Je ne souhaite surtout pas préjuger de la culpabilité de qui que ce soit dans un tel problème. Je veux juste porter mon constat et certainement celui de plusieurs personnes sur la palabre très connue des replis identitaires qui ont cours actuellement dans le Gontougo.
De quoi s’agit-il au fait ?
Il s’est agi au départ de déclarations très simples sur les réseaux sociaux de la fierté des uns et des autres d’être, soit Lobi, soit Koulango, soit Brong, Agni bona, ou l’une quelconque de la dizaine d’ethnies.
Les plateformes et groupes d’interactions sont légions sur Facebook surtout. En soi, et à priori, il n’y a aucun mal à créer de tels groupes virtuels ou réels pour exprimer, faire valoir les traits culturels, les coutumes de nos langues.

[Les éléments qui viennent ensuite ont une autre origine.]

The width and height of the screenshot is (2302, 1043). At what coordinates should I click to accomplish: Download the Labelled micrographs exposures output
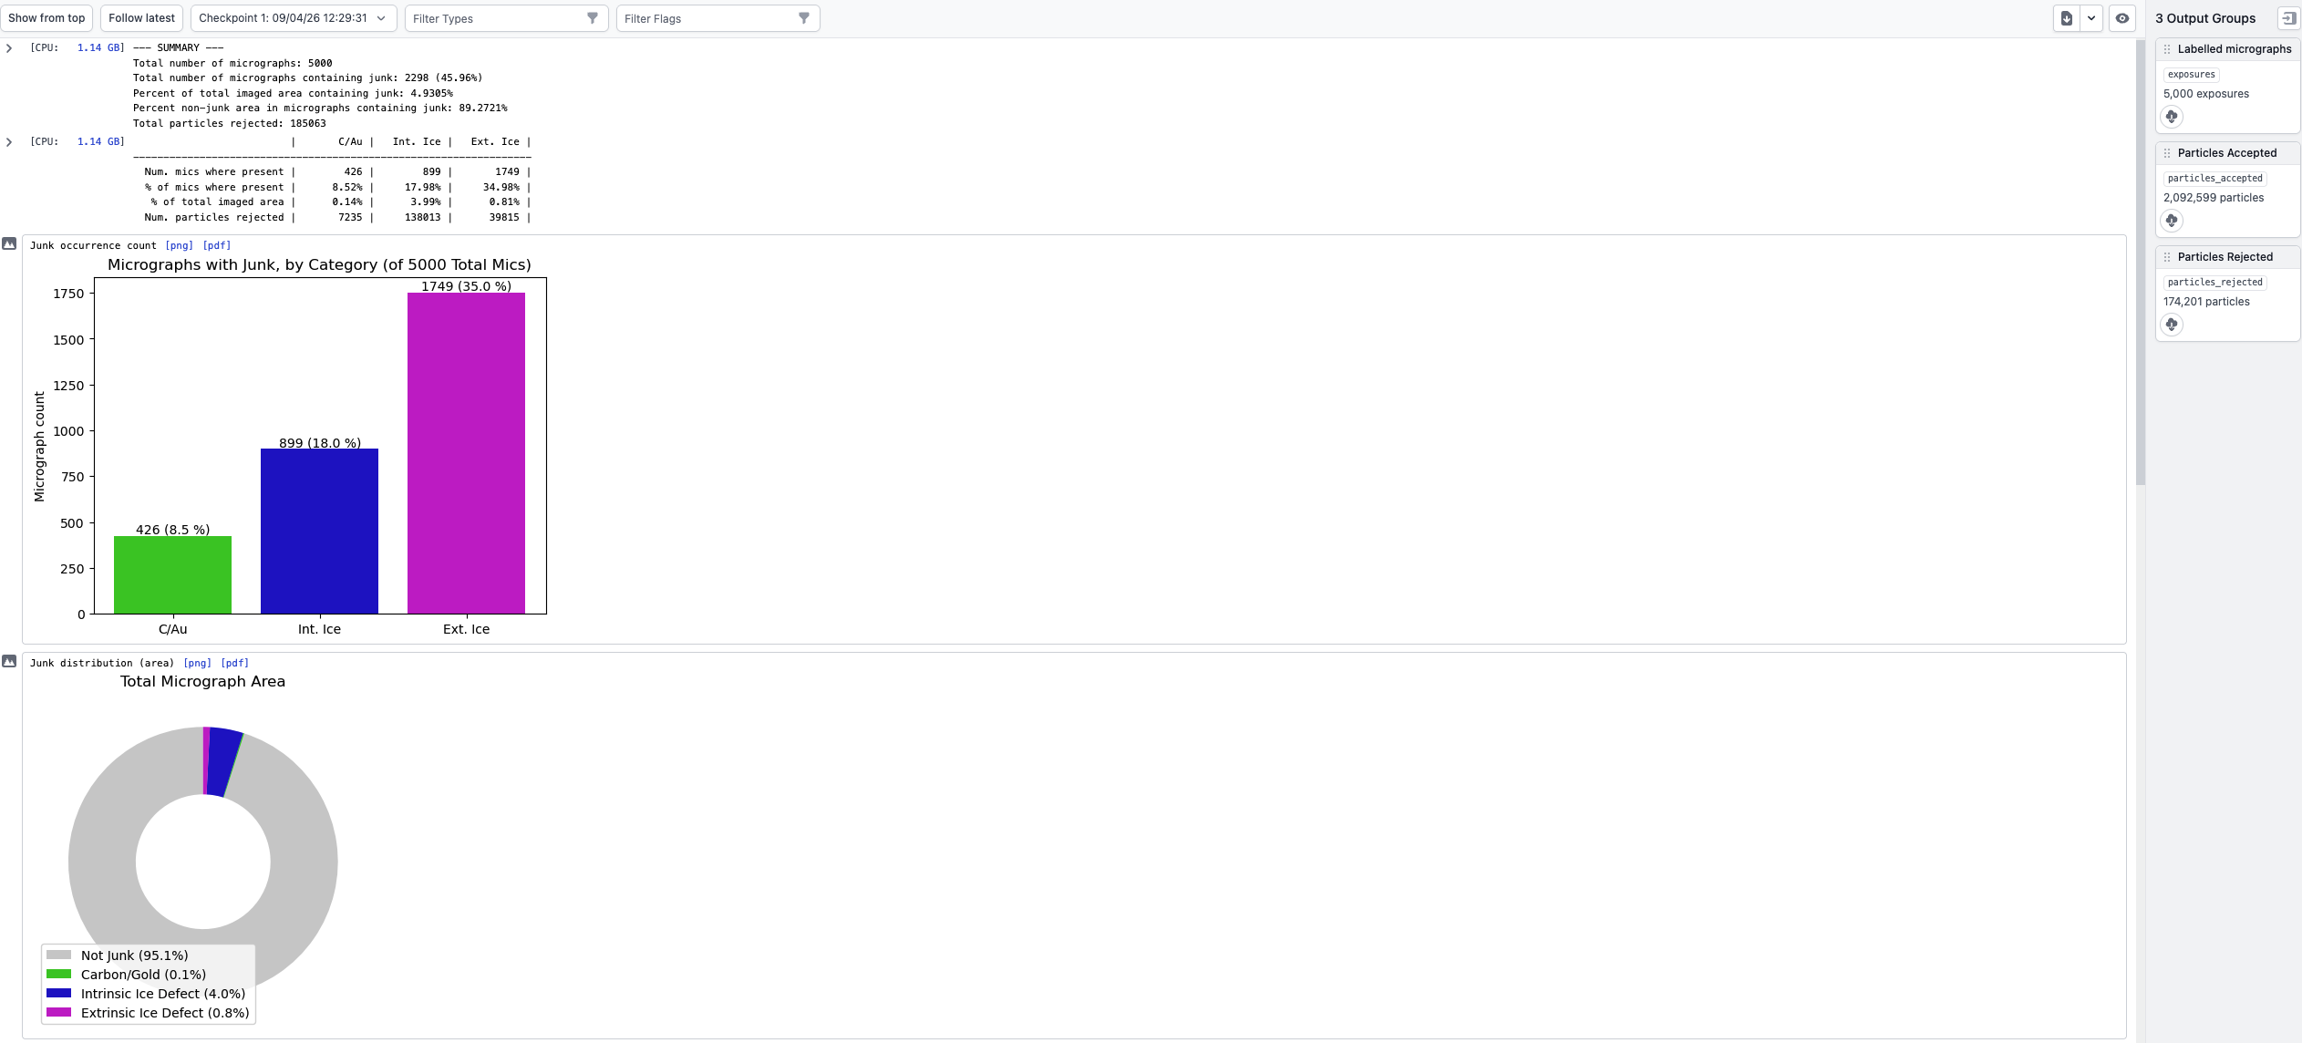[2172, 117]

Par la suite, il s’est invité au menu de l’animation de ces groupes, l’analyse des relations historiques d’assujettissement, de domination entre les ethnies. L’on parlera dès lors du plus vieux des peuples de cette région, de l’ethnie qui détient la propriété initiale des terres, de la noblesse de tel ou tel autre ethnie, de la propension de tel groupe ethnique à se faire valoir comme le maitre des autres et surtout, de la décision de chaque groupe ethnique de ne plus jamais se laisser faire.
Tout récemment, quand il a été question de ranger le Gontougo dans le grand-nord ou pas, le niveau de la conflictualité a gagné en intensité. L’homogénéité de cette grande région s’effrite chaque jour parce que depuis bien longtemps, certains discours politiques ont consisté à expliquer la nécessité, pour certaines de nos ethnies, à mettre un terme à la domination des autres. Et on peut dire qu’ils ont réussi à ranger, en ordre de bataille, les uns contre les autres. Il ne faut surtout pas se fier aux hypocrisies de nos collaborations sporadiques. Il y a dans l’air une forme de conflit larvé qui n’attend que son heure propice pour éclore au grand jour.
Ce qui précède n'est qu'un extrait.